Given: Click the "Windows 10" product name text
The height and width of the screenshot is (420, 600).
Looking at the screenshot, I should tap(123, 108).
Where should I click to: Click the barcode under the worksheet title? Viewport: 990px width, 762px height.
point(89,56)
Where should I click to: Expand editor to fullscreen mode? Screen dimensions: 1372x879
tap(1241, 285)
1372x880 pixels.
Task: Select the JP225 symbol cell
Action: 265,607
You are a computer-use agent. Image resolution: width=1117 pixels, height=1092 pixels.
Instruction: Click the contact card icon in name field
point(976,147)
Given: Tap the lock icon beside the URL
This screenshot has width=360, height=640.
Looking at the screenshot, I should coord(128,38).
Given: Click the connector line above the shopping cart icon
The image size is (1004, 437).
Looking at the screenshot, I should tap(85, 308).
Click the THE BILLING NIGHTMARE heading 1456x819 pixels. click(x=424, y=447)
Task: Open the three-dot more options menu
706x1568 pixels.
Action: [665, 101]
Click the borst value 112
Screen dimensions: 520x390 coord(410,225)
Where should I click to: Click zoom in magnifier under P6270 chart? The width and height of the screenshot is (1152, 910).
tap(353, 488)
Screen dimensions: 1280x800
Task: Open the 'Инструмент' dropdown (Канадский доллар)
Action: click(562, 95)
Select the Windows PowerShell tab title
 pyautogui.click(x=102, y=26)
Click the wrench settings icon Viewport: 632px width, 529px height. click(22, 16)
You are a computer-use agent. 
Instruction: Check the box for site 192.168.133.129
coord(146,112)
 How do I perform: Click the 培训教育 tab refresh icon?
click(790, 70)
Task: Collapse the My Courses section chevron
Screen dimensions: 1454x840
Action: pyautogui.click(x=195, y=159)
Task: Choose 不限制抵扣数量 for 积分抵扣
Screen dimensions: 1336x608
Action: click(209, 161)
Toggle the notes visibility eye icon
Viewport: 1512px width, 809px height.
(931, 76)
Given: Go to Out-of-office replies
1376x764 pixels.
————
** What to work on **
Return all lines of the material above in which "Given" occurs.

** Solution **
Given: Click the "Windows 10" product name text
Given: Tap the lock icon beside the URL
Given: Click the connector line above the shopping cart icon
Given: Go to Out-of-office replies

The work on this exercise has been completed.